昔から、指導者の不徳が原因となって、天変地異が起こるとされてきました。
今日では、そういう話は迷信でしょうが、政治が悪いために普段の対策が不十分となり、救援が遅れて被害が拡大するということは有り得ます。
その点、今回の自衛隊などの出動は、極めて迅速だったと聞きます。

林塾では、主に九州の弟子たちが救援に動いております。
余震が治まり、一日も早い復旧を願うばかりです。

●日記● 平成27年4月15日~16日

◆4月15日(木)、神戸・今啓林会(今井啓介会長)で講義。
吉田松陰の師・山鹿素行著『聖教要録』下から「性」について話す。
性は「生まれながらの心」にして、人間の本性・本質なり。
林塾から福丸孝之塾士(1期生、大阪府茨木市議、綜學社福丸塾塾長)が参加。

◆4月16日(土)、岡山アイナリーホールで講義。
吉田松陰の師・山鹿素行著『聖教要録』上から「道統」「詩文」を話す。
「道統」…儒教の三変~戦国時代の法家、漢代の訓詁学、宋代の朱子学など。
「詩文」…志士の胸の内に自然と湧き起こる言葉が詩となり文となる。

●評論・随筆●

◆今までの敵と、どう和を結ぶか◆

心機一転、これまでの経緯(いきさつ)を詫びて、今まで敵対関係にあった相手と、和を結ばなければならないときがある。
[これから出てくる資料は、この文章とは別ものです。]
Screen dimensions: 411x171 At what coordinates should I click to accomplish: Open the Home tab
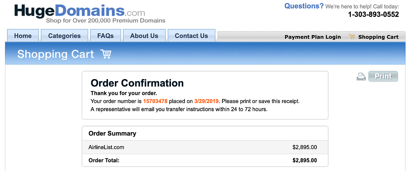(23, 36)
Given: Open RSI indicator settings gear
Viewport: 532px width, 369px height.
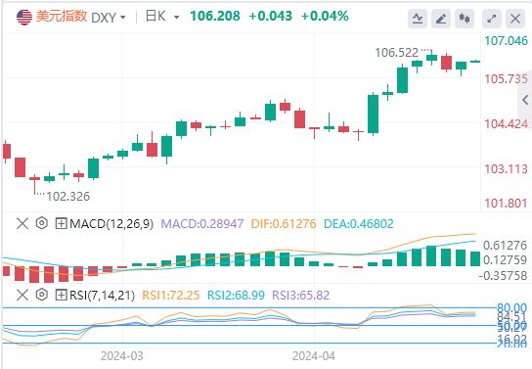Looking at the screenshot, I should pyautogui.click(x=42, y=295).
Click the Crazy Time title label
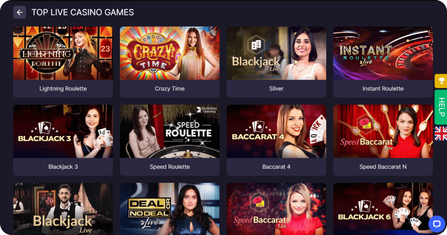Image resolution: width=447 pixels, height=235 pixels. click(x=169, y=88)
自己保身のためではなく、全体のためになるならば、屈辱に耐えて頭を下げたらいい。そういうときこそ、謝罪を発展に生かすチャンスだ。

お詫びを文にするとしたら、どう書くべきか。普通は、最初に謝罪の言葉、次にその釈明、最後に今後のお願いを書くことで終わる。しかし、それでは全く味気ない。宛名さえ変えれば、同じ文を誰にでも送ることが出来てしまう。
そういう文面に、どこの誰が心を開くだろうか。

要するに、相手が全然視野に入っていないのだ。自分の利益と都合だけ考えて、文章を綴ったに過ぎない。
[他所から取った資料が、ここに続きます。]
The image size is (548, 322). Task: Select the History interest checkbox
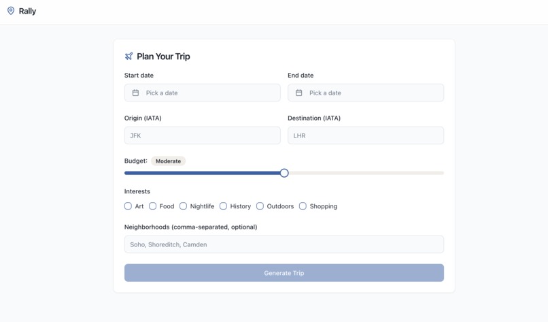click(x=223, y=206)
誰でも、分かって欲しいと思っているところがある。誉めて貰いたい努力と業績がある。あくまで一つの方法だが、そこを逃さないよう手紙で触れれば、きっと変化が生まれるはずだ。

みんな孤独だ。アメリカ大統領も中国主席も淋しがっている。人の子として、誰かに押して欲しいと思っている「心のツボ」があるものだ。そのツボを探す作業にこそ、大事な心理戦がある。

相手が今、何で辛がっており、何を言って貰いたがっているのかを考察しよう。
そこを少しも考えないで相手に迫るようでは、決して上手くいかない。相手の立場に立って考えよとは、まさにそういうことである。

なお、根底に天下国家への大誠意が無ければならぬことは言うまでもないことだ。でないと、ただのお世辞屋や「ネズミ男」になってしまう。
これも全然頂けない。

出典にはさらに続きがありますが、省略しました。